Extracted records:

[Start of Attachment]

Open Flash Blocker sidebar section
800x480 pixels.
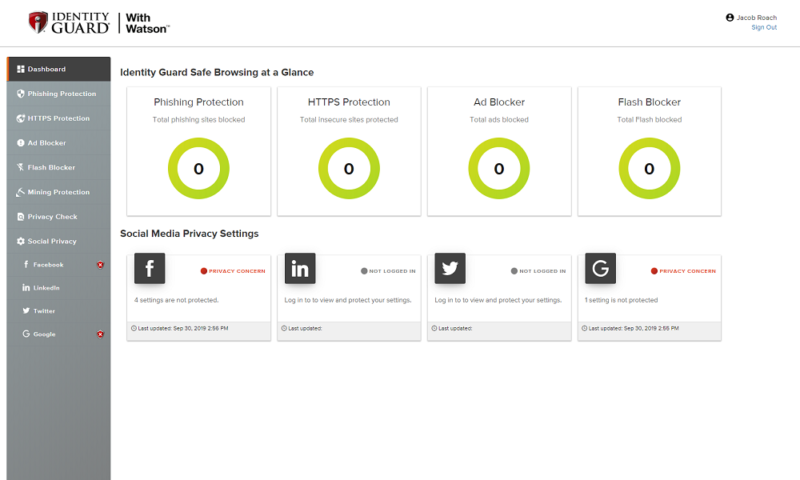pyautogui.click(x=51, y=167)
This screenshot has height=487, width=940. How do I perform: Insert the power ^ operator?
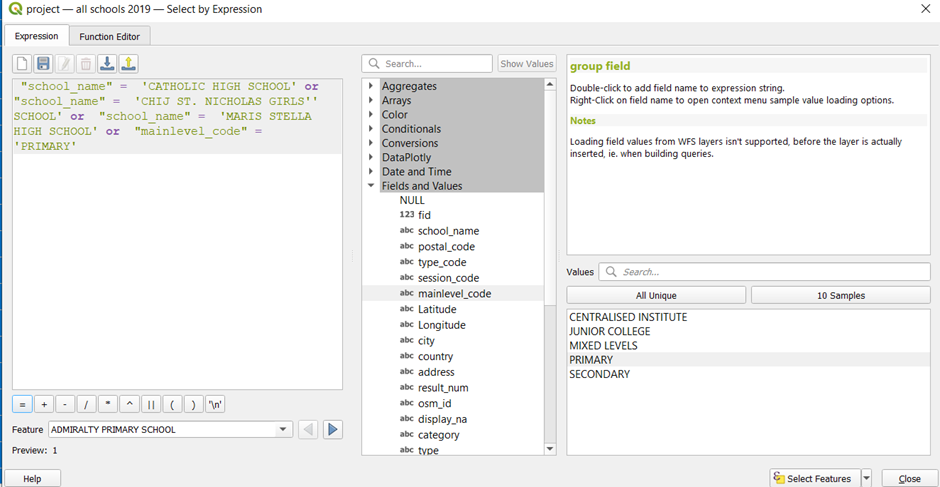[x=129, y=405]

[End of Attachment]

- Task requirements -
Write the records above out again exactly, but not the pictures.

- Solution to the problem -
Open Flash Blocker sidebar section
800x480 pixels.
pyautogui.click(x=51, y=167)
This screenshot has height=487, width=940. How do I perform: Insert the power ^ operator?
[x=129, y=405]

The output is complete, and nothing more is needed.